Por otra parte, hay que tener en cuenta que, tanto para Unamuno como para muchos ciudadanos de las poblaciones que fueron inmediatamente ocupadas por los golpistas, como fue el caso de Salamanca, el alzamiento militar venía a ser algo así como una simple rectificación de algunos de los males o errores de la República. Así lo daban a entender los propios sublevados desde las emisoras de radio y los periódicos locales: «En Salamanca, nos es grato hacer pública la lealtad y disciplina de los regimientos que guarnecen la capital y la provincia, con cuya lealtad y disciplina asisten al Gobierno de la República. El comandante militar desea también expresar agradecimiento al pueblo salmantino por el ofrecimiento de personas de todas las clases sociales que desean colaborar con el movimiento de salvación de España. Salmantinos, españoles, ¡viva España, viva la República con dignidad!», leemos en El Adelanto, diario de Salamanca, el 19 de julio de 1936. «El Movimiento es netamente republicano, de lealtad absoluta y decidida al régimen republicano», declara el general Queipo de Llano en el ABC de Sevilla, el de la llamada «zona nacional», el 26 de julio. El propio Franco, en su manifiesto del día del golpe militar, habló por su parte de «Libertad, Igualdad y Fraternidad». De ahí que, en ese contexto, Unamuno se considerara a sí mismo un «elemento de continuidad» de la República. De esta forma lo plantea a propósito de la constitución del nuevo Ayuntamiento de Salamanca el 25 de julio de 1936: «El pueblo me trajo acá, al Ayuntamiento, al traer la República en las elecciones del 12 de abril del 31, y me llevó luego a las Cortes Constituyentes como su diputado. Aquí y allí a servir a España en el régimen que ella se ha dado. […] Y ahora, al llamarme acá lo que de sano queda del pueblo regularmente armado, acá vengo a seguir sirviendo, como antes, a España». Pero esto enseguida fue aprovechado por los sublevados, que vieron en él al aliado perfecto para legitimar su causa ante el mundo y deslegitimar la contraria, la de la República.

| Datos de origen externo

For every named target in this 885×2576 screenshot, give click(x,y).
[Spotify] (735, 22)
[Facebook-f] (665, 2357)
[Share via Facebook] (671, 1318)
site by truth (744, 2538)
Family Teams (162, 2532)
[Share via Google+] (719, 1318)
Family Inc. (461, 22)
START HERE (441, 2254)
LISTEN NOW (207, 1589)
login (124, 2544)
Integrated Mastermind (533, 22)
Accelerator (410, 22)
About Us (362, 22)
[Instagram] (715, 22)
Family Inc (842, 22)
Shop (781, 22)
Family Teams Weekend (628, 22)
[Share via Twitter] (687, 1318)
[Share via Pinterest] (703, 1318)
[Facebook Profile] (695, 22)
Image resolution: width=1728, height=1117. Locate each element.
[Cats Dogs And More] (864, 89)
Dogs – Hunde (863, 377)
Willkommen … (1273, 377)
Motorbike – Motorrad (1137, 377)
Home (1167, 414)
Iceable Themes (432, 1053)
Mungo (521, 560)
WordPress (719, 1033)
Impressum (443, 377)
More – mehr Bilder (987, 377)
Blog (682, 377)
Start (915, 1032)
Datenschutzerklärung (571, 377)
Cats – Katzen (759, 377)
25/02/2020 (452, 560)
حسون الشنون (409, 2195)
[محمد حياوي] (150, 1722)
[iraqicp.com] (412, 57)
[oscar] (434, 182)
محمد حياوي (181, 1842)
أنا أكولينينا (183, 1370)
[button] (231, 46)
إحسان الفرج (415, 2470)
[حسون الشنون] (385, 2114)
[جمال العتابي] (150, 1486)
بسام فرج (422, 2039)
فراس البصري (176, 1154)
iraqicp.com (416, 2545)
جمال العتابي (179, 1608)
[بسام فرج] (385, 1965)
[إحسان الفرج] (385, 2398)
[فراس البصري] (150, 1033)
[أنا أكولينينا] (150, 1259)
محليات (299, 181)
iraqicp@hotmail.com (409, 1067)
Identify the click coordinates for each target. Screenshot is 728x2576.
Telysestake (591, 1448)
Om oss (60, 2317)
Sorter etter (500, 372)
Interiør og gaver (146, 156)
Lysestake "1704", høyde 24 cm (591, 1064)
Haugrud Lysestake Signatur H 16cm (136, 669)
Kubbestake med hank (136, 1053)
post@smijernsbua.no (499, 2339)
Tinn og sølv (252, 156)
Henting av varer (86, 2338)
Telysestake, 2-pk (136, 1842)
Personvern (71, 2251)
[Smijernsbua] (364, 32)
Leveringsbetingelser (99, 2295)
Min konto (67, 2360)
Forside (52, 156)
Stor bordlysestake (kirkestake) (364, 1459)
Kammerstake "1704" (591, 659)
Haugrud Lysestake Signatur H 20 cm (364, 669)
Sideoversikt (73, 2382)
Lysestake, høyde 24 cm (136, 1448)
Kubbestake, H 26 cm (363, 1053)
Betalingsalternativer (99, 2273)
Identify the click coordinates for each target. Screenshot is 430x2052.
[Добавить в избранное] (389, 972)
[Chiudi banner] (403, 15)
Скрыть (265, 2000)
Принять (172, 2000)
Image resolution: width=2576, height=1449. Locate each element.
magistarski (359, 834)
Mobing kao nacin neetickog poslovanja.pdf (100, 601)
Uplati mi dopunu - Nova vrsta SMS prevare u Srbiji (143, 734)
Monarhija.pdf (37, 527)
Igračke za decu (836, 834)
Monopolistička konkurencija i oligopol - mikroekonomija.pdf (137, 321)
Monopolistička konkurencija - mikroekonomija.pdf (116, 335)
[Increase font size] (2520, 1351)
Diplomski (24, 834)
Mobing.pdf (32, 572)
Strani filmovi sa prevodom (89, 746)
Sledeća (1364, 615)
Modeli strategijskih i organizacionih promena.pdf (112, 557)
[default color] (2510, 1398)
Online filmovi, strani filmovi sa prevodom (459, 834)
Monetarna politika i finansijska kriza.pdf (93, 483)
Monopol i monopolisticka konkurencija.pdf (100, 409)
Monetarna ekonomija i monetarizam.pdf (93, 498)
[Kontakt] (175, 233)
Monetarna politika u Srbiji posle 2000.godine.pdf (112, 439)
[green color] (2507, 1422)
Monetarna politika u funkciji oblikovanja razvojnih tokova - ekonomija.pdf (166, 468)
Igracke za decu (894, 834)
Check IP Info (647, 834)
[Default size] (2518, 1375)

Y es que las guerras no se hacen solo con las armas, se llevan a cabo también con las palabras y las imágenes, con la propaganda; no en vano la pluma puede ser tan poderosa como la espada, y la máquina de escribir, tan letal como la artillería. En todo caso, el objetivo es el mismo. De hecho, la propaganda es la guerra por otros medios, los de comunicación, una de cuyas funciones es manipular la verdad y generar información falsa. Al fin y al cabo, las fake news no son una invención de nuestro tiempo, lo único nuevo son los canales y soportes tecnológicos utilizados para transmitirlas. Y no hay propaganda sin contrapropaganda. De modo que don Miguel no tardó en verse envuelto en una «guerra de ideas», algo que nada tiene que ver con el pensamiento dialéctico tal y como él lo practicaba. En la «guerra de ideas» no se trata de persuadir al otro con la razón, sino de arrebatársela y acabar con él. Lo que importa es destruir y aniquilar al adversario. Y ya sabemos que, en cualquier conflicto bélico, la primera víctima es siempre la verdad. Unamuno, sin embargo, cuando combatía una idea o arremetía contra una mentira no lo hacía para sustituirla por otra; él quería convencer, no vencer; buscar la verdad, no derrotar al contrario.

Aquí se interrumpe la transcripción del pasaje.